>> Start GIVEN DATA

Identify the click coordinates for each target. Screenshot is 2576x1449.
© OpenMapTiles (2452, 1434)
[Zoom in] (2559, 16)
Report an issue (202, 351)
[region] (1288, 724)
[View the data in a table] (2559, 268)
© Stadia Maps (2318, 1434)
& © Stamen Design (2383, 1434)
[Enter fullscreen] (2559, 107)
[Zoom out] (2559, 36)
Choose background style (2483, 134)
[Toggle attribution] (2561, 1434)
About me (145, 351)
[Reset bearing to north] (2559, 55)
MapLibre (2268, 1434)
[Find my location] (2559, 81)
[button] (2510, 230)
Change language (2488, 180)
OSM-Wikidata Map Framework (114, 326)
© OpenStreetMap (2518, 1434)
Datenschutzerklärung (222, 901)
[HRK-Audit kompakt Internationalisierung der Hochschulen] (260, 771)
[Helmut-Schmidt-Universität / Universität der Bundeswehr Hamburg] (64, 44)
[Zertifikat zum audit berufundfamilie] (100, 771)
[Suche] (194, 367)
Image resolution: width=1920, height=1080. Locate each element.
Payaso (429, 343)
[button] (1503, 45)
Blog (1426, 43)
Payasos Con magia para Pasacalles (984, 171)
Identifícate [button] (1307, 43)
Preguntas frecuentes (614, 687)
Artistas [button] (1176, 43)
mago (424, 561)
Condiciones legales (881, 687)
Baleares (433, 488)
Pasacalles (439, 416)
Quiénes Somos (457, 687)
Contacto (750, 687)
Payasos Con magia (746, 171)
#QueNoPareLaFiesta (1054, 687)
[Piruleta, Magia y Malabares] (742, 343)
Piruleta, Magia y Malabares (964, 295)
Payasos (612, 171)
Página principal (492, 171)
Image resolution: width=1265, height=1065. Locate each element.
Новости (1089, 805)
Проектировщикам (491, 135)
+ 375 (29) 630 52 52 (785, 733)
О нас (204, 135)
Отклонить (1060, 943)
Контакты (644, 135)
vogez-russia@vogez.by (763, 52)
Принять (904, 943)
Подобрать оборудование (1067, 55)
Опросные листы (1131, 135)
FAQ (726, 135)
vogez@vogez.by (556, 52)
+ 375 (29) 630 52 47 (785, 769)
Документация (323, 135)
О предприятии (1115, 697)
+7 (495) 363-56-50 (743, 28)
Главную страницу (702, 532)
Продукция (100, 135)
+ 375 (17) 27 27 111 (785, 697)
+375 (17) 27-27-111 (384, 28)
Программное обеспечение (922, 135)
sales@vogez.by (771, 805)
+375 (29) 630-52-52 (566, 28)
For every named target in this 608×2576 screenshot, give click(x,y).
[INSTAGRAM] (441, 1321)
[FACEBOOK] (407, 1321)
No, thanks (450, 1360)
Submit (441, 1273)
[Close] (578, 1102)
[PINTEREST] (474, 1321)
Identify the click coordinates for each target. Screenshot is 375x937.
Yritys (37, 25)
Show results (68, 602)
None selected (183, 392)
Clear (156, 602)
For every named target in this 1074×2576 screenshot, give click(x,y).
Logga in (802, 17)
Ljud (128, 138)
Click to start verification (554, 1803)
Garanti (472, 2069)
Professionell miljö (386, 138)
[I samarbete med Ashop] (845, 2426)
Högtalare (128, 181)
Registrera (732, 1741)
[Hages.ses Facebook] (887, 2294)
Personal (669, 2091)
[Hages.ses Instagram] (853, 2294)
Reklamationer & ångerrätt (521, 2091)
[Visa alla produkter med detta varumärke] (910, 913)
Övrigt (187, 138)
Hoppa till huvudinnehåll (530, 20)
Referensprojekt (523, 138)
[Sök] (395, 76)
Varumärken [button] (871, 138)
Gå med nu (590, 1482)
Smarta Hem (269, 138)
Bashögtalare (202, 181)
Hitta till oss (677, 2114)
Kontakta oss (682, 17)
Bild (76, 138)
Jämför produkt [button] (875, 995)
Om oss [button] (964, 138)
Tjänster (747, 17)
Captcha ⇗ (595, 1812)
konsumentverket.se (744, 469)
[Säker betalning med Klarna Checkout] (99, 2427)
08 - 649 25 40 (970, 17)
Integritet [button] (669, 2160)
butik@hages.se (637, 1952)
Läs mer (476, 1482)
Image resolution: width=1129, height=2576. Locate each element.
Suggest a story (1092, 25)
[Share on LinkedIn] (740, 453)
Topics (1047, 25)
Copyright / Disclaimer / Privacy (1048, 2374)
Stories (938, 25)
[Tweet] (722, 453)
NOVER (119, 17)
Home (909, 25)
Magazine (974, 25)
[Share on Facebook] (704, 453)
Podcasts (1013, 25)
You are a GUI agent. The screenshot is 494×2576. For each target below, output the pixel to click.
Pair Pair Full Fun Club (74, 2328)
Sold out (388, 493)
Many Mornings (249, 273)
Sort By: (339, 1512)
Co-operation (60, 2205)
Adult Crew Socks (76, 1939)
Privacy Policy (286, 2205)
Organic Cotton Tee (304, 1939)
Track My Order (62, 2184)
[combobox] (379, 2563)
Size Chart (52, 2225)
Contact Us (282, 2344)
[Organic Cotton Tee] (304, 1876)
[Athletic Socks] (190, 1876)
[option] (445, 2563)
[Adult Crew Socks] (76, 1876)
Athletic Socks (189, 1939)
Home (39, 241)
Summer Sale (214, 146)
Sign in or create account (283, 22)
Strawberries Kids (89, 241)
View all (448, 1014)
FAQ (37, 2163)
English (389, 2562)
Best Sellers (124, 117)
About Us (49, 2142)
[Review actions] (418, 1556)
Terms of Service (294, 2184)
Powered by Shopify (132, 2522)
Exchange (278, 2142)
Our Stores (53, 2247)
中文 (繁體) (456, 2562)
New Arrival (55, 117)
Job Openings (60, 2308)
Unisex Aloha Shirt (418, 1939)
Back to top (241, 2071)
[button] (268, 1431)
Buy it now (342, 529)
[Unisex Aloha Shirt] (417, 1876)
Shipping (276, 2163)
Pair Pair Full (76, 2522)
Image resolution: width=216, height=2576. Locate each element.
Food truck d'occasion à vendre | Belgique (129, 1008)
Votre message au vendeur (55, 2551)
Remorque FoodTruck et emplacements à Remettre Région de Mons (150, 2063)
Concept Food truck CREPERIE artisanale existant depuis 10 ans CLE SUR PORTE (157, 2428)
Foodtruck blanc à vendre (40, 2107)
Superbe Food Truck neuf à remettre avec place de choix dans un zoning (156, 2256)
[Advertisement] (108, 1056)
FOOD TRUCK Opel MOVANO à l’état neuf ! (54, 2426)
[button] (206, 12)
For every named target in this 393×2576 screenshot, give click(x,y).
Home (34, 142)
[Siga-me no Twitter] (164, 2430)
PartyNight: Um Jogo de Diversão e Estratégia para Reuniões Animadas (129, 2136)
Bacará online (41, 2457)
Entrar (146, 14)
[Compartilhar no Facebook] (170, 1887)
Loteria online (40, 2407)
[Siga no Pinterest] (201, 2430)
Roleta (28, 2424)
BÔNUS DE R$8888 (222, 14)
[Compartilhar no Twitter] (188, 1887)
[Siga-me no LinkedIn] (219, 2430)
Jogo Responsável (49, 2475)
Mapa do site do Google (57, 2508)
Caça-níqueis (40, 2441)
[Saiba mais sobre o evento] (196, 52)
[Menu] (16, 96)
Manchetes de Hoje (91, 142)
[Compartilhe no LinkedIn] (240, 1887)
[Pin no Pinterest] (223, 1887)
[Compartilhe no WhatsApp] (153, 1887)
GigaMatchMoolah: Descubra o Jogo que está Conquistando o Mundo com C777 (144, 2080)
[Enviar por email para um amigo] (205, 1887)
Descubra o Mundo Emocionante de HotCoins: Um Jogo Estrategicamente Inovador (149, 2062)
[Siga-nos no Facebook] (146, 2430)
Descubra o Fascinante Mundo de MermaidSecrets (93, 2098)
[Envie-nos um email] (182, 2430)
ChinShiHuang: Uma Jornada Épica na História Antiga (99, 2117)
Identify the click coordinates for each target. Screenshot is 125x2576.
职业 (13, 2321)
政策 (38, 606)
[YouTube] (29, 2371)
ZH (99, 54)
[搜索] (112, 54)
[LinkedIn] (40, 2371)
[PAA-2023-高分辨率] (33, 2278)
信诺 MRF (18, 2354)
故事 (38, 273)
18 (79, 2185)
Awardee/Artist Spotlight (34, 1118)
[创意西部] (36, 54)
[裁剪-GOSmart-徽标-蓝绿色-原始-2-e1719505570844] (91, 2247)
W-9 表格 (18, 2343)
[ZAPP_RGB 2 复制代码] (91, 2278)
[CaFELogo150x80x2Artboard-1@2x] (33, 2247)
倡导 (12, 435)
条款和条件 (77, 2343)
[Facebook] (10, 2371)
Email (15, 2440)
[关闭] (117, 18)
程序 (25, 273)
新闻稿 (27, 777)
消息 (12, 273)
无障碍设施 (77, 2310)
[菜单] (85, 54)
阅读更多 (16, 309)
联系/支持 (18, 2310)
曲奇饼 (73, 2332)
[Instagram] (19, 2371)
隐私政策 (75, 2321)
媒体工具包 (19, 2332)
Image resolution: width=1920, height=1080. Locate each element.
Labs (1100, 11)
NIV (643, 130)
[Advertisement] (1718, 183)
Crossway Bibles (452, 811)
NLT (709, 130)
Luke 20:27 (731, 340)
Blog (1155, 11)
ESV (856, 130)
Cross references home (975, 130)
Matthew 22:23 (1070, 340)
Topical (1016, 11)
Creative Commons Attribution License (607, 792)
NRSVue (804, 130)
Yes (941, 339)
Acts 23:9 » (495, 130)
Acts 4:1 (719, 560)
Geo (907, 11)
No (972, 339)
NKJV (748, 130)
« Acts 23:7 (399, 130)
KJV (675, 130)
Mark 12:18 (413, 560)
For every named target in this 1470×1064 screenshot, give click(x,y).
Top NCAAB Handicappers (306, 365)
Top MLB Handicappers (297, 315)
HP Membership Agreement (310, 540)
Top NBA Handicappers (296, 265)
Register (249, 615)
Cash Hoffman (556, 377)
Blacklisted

>> End GIVEN DATA

### REQUIREMENTS
Copy the lines from the one containing "[Siga-me no Twitter] (164, 2430)" through the one containing "Manchetes de Hoje (91, 142)", both included, reproducing each line verbatim.

### THE OUTPUT
[Siga-me no Twitter] (164, 2430)
PartyNight: Um Jogo de Diversão e Estratégia para Reuniões Animadas (129, 2136)
Bacará online (41, 2457)
Entrar (146, 14)
[Compartilhar no Facebook] (170, 1887)
Loteria online (40, 2407)
[Siga no Pinterest] (201, 2430)
Roleta (28, 2424)
BÔNUS DE R$8888 (222, 14)
[Compartilhar no Twitter] (188, 1887)
[Siga-me no LinkedIn] (219, 2430)
Jogo Responsável (49, 2475)
Mapa do site do Google (57, 2508)
Caça-níqueis (40, 2441)
[Saiba mais sobre o evento] (196, 52)
[Menu] (16, 96)
Manchetes de Hoje (91, 142)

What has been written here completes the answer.